No volví a ver a Cairoli nunca más, murió en marzo de 1989. En tales circunstancias, podía esperarse que la congregación asignara una causa tan importante como la del papa Juan a otro postulador de larga experiencia; pero no fue así, la causa se asignó al nuevo postulador general de los franciscanos. La razón era, según me explicó un funcionario de la congregación, que el material reunido por Cairoli era tan delicado que no querían que los viera demasiada gente.

Aunque Cairoli no había aludido a ningún problema relacionado con la causa de Juan, dentro de la congregación circulaban rumores de que su proceso estaba tropezando con serias dificultades.

-Antes era la causa de Pío la que tenía problemas -comentó el archivista, padre Yvon Beaudoin, pocos meses después de la muerte de Cairoli-; ahora es la de Juan. Uno escucha lo que dice la gente y lee artículos; y le están echando la culpa de todo lo que ha ido mal en la Iglesia desde el II Concilio Vaticano.

Otros miembros de la congregación se expresaron de manera más ominosa. Se me dijo que la investigación de la vida de Roncalli había sacado a la luz impedimentos mucho más serios que la fama de impulsivo que Cairoli se había afanado tanto en combatir. Los milagros que el ahorrativo fraile había escogido para Juan no servían para nada mientras subsistieran serias dudas acerca de la virtud heroica del papa. Por el momento, al menos, la causa estaba paralizada, aunque no suspendida oficialmente.

La causa de Pío, por el contrario, a finales de 1989 estaba lista para escribir la "positio". Sin embargo, Molinari y Gumpel no parecían tener prisa en acabar su trabajo. La razón, probablemente, está en que el papa Juan Pablo II también quiere que ambas causas se procesen simultáneamente.
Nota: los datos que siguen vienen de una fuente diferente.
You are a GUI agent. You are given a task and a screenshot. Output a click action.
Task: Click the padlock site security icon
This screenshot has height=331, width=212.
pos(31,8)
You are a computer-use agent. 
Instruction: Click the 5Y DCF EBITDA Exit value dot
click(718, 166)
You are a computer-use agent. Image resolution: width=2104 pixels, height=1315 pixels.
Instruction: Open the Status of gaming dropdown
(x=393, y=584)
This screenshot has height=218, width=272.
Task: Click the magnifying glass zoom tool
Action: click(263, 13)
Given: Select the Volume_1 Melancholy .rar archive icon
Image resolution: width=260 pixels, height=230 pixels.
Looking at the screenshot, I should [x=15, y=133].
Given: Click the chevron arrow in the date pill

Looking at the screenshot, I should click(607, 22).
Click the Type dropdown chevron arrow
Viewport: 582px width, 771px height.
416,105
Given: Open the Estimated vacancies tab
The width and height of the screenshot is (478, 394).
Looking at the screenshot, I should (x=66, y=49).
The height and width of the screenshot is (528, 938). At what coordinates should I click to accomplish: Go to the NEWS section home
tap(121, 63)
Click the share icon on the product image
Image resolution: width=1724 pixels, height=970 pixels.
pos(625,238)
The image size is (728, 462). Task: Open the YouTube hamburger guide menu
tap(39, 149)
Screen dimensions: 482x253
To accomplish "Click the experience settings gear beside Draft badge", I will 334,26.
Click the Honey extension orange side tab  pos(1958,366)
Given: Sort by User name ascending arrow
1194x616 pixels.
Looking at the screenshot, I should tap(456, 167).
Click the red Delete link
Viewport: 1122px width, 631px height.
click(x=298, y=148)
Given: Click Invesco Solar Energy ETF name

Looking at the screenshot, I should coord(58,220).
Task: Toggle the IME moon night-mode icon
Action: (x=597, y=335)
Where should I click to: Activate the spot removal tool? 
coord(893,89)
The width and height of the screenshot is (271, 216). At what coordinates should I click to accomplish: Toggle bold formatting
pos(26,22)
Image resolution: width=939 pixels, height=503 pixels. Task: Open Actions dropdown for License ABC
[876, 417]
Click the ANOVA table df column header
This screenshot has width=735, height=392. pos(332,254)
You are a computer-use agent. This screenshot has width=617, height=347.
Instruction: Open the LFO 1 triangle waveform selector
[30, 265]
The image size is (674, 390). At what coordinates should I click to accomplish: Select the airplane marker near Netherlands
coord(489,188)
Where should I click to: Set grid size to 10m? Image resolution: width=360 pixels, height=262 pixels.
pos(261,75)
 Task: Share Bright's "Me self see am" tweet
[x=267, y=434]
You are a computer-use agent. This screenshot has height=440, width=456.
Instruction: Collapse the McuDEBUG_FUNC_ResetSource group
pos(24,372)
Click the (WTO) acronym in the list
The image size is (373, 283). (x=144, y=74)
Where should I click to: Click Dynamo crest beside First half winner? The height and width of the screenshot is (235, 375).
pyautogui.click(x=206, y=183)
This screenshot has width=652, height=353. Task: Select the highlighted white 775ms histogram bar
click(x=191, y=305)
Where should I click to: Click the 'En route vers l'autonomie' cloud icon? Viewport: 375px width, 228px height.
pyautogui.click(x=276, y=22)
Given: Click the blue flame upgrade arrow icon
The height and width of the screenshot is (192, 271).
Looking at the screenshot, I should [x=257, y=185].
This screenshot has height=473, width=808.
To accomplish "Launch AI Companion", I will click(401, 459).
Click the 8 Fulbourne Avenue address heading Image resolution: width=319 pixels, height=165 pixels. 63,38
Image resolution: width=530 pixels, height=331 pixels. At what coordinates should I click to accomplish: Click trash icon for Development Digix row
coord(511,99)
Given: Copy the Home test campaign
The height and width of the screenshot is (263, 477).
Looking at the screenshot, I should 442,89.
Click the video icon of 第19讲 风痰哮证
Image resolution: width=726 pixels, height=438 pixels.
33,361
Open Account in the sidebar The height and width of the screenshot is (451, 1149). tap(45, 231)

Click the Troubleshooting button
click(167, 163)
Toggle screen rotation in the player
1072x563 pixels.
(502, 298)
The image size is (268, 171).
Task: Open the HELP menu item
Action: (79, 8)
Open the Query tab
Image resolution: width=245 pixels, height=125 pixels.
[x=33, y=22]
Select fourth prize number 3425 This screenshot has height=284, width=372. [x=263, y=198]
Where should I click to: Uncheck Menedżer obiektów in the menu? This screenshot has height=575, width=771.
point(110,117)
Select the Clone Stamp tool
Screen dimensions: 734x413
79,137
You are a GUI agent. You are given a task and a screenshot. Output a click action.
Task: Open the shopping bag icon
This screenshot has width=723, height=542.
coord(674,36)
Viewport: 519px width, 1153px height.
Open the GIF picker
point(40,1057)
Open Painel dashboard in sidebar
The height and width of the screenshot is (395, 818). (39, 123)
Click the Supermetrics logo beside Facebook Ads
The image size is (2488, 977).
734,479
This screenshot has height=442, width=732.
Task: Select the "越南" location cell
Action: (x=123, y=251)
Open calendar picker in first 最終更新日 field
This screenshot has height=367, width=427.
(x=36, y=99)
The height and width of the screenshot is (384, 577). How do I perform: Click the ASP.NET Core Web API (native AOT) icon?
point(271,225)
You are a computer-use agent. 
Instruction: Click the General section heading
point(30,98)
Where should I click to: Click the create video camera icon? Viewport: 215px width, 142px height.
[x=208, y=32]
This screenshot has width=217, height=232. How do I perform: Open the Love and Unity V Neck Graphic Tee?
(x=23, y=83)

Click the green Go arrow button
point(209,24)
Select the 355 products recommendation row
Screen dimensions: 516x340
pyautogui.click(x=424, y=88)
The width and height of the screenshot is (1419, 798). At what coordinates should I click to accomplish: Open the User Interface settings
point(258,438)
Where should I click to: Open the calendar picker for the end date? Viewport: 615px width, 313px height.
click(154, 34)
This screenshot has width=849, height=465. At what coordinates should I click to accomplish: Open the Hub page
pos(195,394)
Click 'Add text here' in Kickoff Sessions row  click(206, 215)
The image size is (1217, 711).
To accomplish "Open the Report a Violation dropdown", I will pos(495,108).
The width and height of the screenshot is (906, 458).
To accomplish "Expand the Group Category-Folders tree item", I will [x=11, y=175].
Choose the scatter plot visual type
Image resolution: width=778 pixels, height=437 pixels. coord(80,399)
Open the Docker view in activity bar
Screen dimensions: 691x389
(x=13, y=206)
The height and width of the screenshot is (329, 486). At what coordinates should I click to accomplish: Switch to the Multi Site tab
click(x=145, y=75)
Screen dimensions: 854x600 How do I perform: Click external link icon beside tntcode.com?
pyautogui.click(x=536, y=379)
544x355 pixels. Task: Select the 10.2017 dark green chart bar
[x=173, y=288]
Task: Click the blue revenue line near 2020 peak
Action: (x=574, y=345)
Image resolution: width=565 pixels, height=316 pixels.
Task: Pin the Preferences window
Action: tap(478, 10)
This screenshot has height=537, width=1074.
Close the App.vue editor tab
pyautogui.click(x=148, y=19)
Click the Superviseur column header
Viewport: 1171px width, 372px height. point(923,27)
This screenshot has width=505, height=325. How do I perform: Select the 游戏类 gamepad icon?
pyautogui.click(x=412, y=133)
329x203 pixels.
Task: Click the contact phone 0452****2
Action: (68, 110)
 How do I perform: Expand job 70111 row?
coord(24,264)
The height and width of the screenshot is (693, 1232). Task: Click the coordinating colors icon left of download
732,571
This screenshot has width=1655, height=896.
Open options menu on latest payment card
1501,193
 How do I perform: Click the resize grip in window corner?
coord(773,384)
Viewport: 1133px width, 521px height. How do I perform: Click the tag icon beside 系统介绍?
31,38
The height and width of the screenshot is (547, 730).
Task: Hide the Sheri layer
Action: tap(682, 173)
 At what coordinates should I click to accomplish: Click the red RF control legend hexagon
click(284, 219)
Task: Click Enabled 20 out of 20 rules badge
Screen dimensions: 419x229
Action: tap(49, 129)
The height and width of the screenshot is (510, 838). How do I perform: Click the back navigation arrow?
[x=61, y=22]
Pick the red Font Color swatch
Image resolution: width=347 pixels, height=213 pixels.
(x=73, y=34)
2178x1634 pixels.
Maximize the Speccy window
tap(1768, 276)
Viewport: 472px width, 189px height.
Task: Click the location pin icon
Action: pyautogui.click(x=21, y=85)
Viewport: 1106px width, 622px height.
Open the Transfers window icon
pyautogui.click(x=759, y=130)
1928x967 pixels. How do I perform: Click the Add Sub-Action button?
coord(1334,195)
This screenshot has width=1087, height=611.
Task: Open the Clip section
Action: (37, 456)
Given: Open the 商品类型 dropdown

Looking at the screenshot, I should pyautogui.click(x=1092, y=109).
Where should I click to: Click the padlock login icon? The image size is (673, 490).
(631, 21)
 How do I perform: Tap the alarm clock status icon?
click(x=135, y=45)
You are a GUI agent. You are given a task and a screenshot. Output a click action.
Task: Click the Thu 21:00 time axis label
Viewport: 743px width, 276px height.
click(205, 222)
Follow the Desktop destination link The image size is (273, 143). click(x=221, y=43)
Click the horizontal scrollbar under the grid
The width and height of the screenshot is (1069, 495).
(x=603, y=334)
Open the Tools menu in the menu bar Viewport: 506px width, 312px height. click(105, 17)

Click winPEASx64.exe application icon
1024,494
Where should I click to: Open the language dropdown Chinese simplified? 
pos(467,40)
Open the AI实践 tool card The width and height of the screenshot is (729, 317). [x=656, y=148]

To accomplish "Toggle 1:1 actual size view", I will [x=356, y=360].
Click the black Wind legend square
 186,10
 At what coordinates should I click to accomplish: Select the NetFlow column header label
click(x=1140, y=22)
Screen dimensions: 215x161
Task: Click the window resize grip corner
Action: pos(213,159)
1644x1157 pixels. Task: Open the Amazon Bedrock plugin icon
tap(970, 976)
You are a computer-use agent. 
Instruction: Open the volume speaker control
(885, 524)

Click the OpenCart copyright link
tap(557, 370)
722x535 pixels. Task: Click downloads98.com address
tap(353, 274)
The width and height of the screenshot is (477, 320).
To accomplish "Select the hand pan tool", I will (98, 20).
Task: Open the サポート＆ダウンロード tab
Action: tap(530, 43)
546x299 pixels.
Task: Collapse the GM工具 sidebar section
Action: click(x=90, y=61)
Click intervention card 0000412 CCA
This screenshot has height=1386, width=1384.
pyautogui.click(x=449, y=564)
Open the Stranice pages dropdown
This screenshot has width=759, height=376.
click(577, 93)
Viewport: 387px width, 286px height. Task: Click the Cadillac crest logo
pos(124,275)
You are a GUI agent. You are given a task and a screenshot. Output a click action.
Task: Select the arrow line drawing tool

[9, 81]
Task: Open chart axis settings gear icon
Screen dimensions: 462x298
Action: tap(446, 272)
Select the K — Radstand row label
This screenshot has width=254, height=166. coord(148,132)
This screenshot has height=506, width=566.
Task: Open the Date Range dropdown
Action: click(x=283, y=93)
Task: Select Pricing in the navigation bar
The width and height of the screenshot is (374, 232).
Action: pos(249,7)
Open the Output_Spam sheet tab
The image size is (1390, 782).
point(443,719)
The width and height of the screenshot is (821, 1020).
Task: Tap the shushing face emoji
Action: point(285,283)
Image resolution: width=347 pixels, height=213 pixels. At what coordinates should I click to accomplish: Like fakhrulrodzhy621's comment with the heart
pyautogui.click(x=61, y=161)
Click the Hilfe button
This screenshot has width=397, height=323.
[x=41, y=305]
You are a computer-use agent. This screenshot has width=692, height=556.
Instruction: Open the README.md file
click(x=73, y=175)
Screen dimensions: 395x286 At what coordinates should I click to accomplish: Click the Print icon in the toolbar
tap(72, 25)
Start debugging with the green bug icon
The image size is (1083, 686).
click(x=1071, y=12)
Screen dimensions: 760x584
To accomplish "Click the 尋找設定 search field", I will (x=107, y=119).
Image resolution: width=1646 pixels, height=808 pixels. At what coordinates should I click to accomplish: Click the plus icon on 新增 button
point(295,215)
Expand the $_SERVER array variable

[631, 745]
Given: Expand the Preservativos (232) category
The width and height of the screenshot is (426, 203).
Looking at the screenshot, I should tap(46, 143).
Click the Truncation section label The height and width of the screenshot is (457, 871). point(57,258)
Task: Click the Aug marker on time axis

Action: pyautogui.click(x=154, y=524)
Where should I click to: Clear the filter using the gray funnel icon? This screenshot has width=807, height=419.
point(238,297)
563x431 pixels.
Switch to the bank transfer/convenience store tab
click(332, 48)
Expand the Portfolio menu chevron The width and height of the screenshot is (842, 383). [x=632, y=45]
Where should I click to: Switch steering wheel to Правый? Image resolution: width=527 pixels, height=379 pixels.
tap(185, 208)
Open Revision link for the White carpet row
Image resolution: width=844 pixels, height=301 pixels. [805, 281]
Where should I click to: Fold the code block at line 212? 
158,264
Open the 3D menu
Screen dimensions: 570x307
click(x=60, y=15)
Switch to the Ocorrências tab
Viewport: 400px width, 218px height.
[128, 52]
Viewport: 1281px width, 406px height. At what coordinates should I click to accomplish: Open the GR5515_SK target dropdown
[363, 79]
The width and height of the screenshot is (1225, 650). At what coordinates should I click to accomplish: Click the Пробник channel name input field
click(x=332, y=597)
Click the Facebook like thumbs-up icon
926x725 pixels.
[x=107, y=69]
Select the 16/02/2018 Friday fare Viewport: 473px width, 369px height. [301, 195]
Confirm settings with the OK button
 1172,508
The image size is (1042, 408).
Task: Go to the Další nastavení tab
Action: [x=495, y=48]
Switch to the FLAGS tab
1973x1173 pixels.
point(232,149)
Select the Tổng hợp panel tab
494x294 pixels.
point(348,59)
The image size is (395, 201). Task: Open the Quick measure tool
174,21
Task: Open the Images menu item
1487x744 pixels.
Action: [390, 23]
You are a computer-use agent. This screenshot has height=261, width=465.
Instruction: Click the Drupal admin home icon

Sea como fuere, está claro que los dos papas y sus pontificaos continúan siendo demasiado controvertidos políticamente corno para permitir que ninguna de las dos causas se juzgue muy pronto; en ese sentido, ambas están a merced del futuro tanto como del pasado: el destino de Juan depende en parte de la interpretación que se haga del concilio por él convocado, el de Pío, de la controversia, que aún hierve a fuego lento, acerca de su reacción pública sumamente reservada ante el holocausto. Efectivamente, la crissis que se produjo en 1989 en las relaciones entre católicos y judíos, precipitada por la construcción de un convento carmelita en Auschwitz, resucitó el poderoso recuerdo de cuán profundos sentimientos persisten entre los judíos con respecto al holocausto y la decisión de Pío XII de no referirse a él directamente. En ambos casos, el destino definitivo de las causas dependerá en gran medida del grado en que los prelados de la congregación las estimen "oportunas", en otras palabras, de su impacto sobre la opinión eclesiástica y mundial.

Lo que yo no comprendía aún, sin embargo, era cómo juzgan los asesores mismos las causas papales. Al sopesar la gestión del cargo, ¿se centran principalmente en el celo que mostró en la preservación y la propagación de la fe, como proponía Benedicto XIV? ¿Hasta qué grado a un siervo de Dios pontificio se le piden cuentas también de su doctrina política y social? ¿Y su trato para con los disidentes teológicos? ¿Sus decisiones administrativas? ¿Sus relaciones con los Gobiernos extranjeros? ¿Su lectura, por usar una de las frases favoritas del II Concilio Vaticano, de "los signos de los tiempos"? Éstos son, sin duda, aspectos importantes de las causas de Pío y de Juan; lo que todavía me quedaba por descubrir era que también lo son para la causa de otro candidato pontificio.